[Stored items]
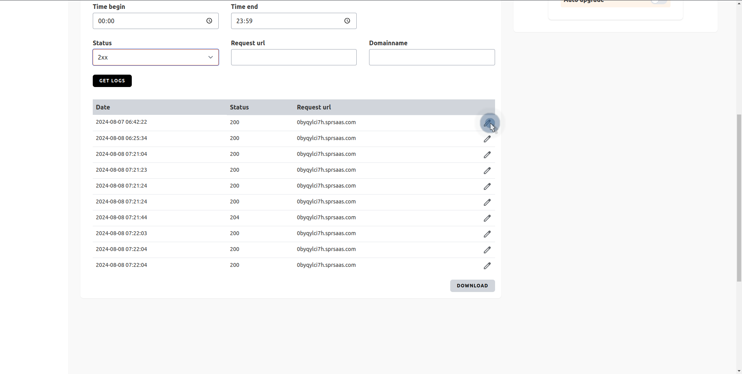Open the Time end clock picker
The image size is (742, 374).
pyautogui.click(x=347, y=21)
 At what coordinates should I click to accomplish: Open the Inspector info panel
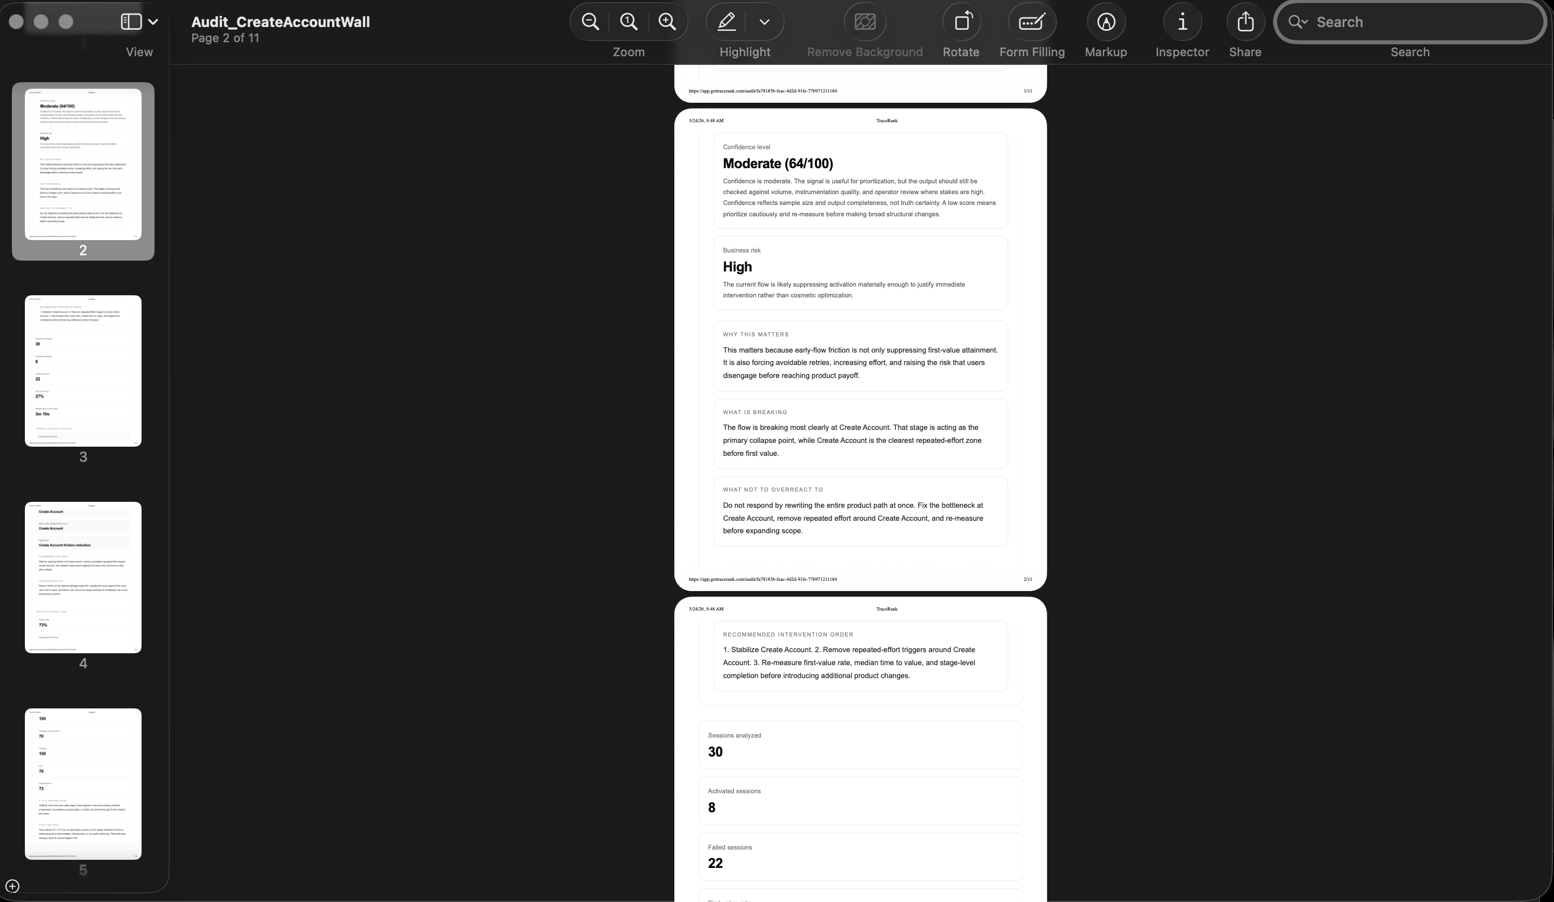pos(1182,22)

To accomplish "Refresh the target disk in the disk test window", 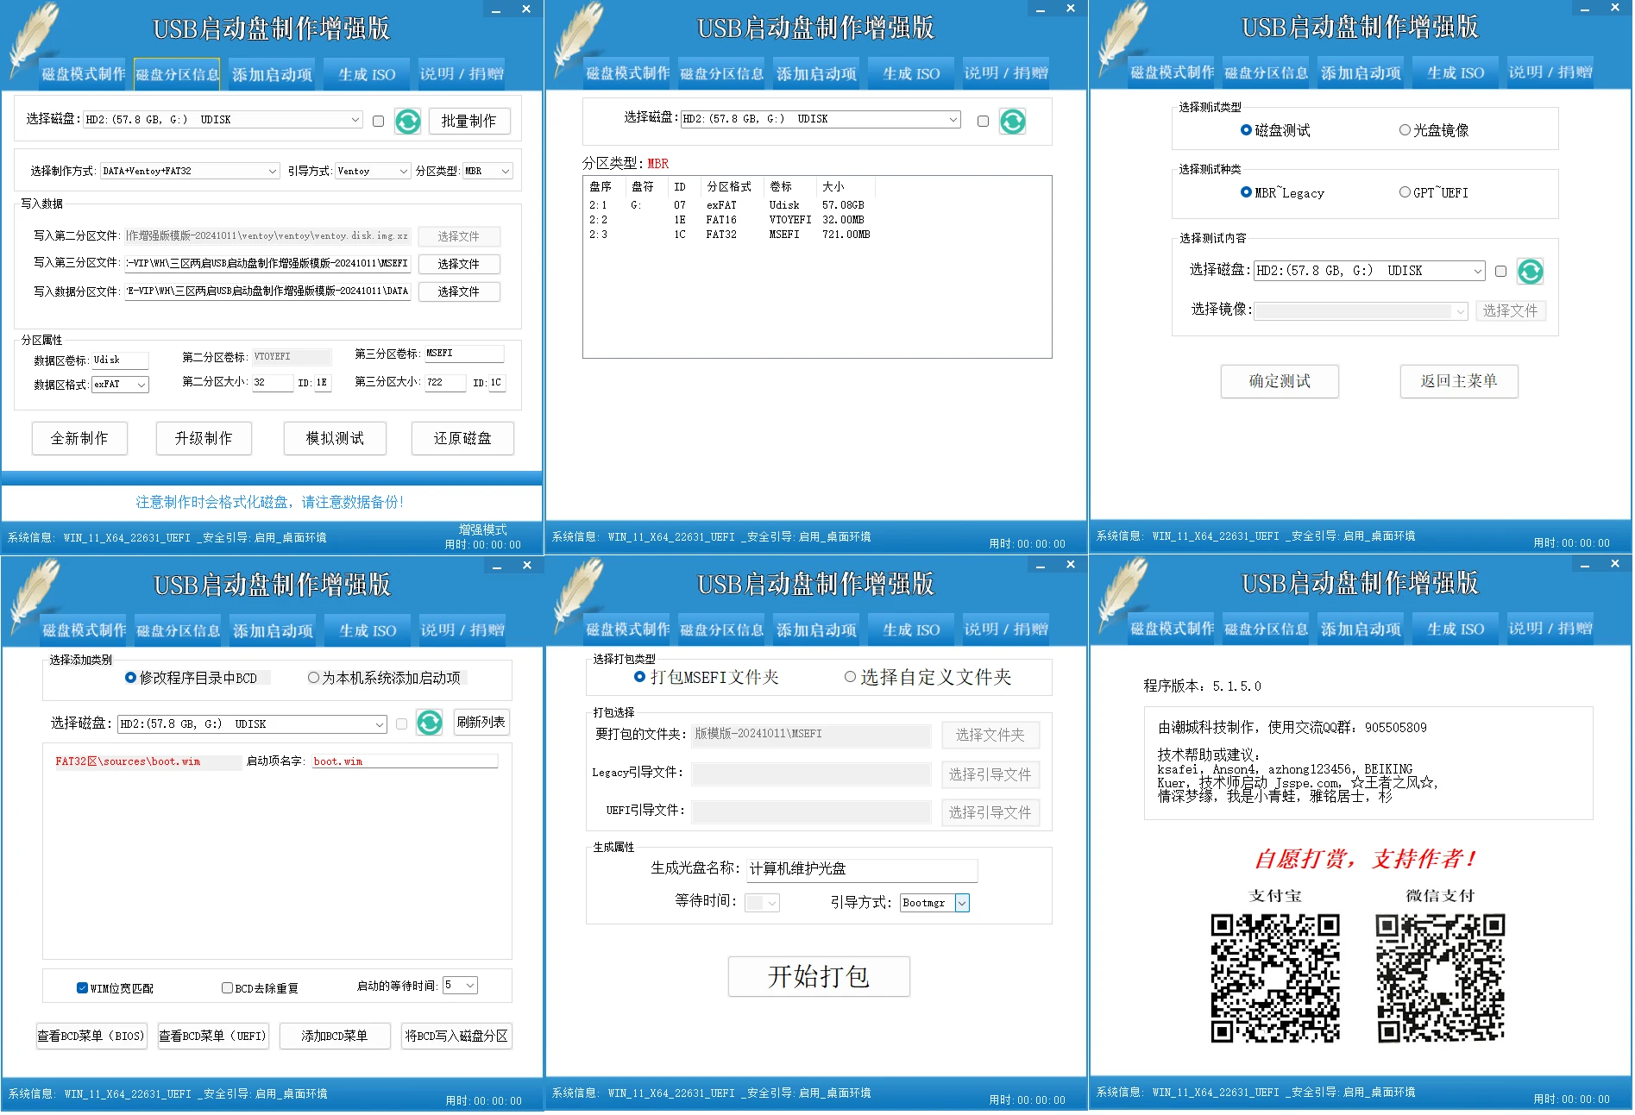I will click(1530, 271).
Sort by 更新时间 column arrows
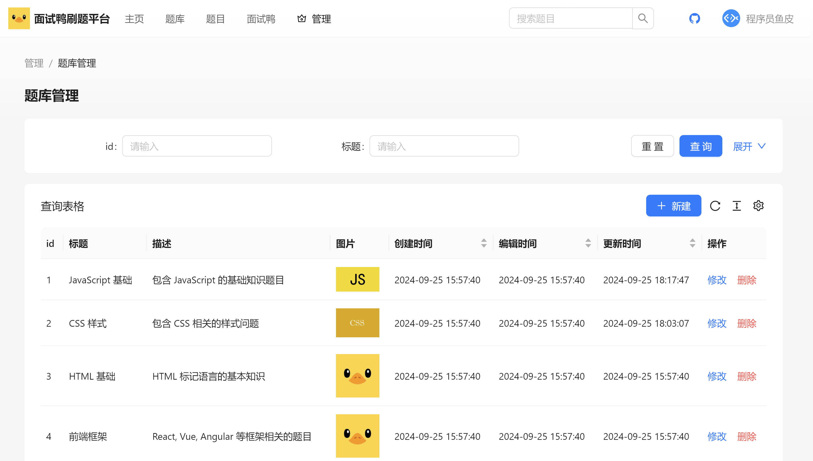813x461 pixels. 692,243
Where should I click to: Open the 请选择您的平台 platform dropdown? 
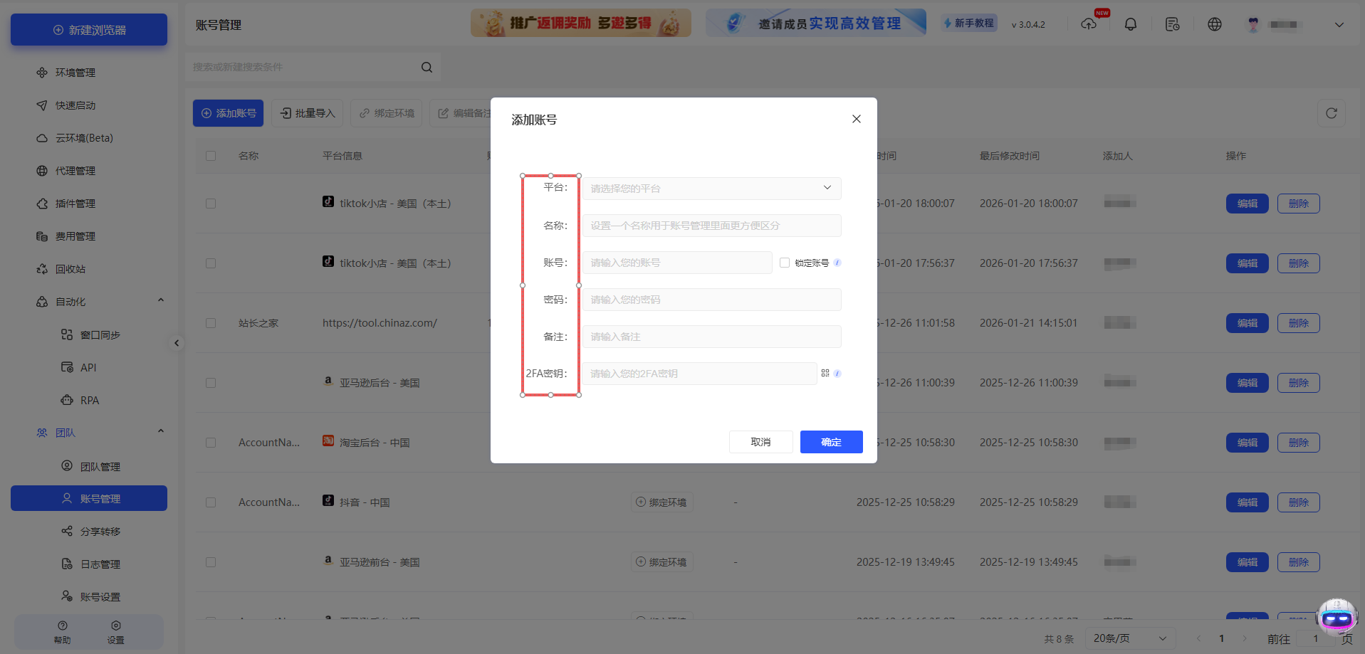point(710,188)
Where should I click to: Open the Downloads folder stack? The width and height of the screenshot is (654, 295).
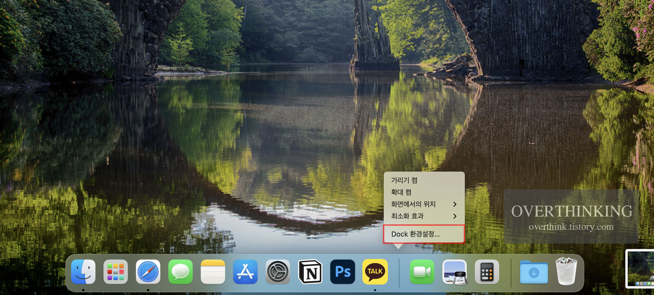[534, 272]
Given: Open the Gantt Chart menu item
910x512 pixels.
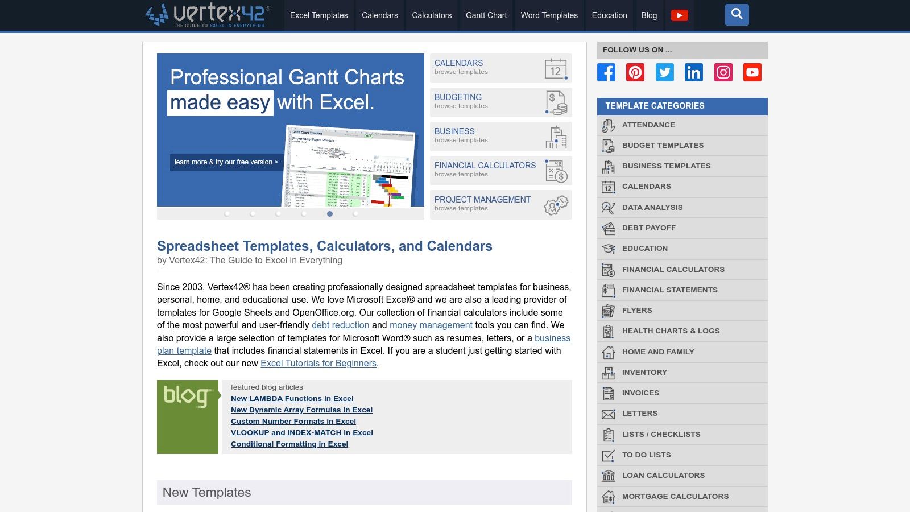Looking at the screenshot, I should pos(486,15).
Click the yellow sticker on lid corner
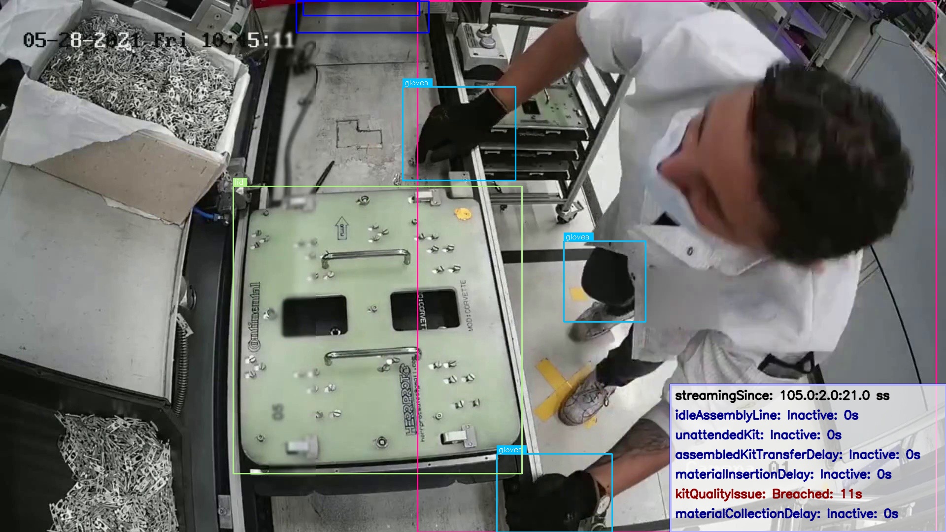The width and height of the screenshot is (946, 532). 463,213
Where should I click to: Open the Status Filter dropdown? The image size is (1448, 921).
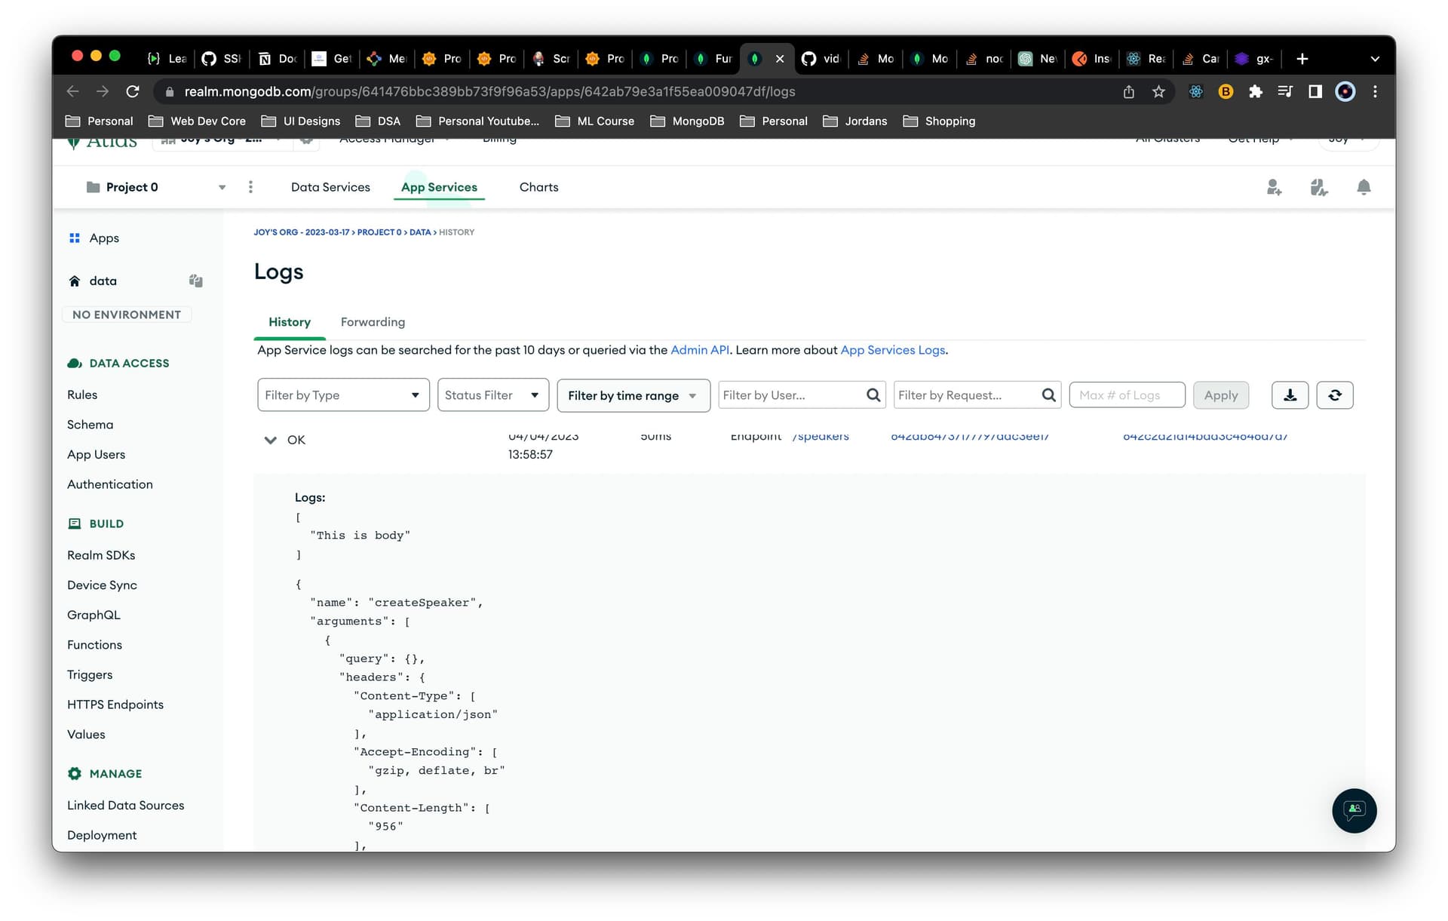[x=492, y=395]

### Problem details:
Go back to the line containing "Where should I click to: Open the Downloads" and output it and every line after it through the end of the records, exactly, but not the pictures.

### Answer below:
Where should I click to: Open the Downloads folder stack? The width and height of the screenshot is (654, 295).
[534, 272]
Given: Open the Gantt Chart menu item
910x512 pixels.
Looking at the screenshot, I should pos(486,15).
Click the yellow sticker on lid corner
The width and height of the screenshot is (946, 532). 463,213
Where should I click to: Open the Status Filter dropdown? The image size is (1448, 921).
[x=492, y=395]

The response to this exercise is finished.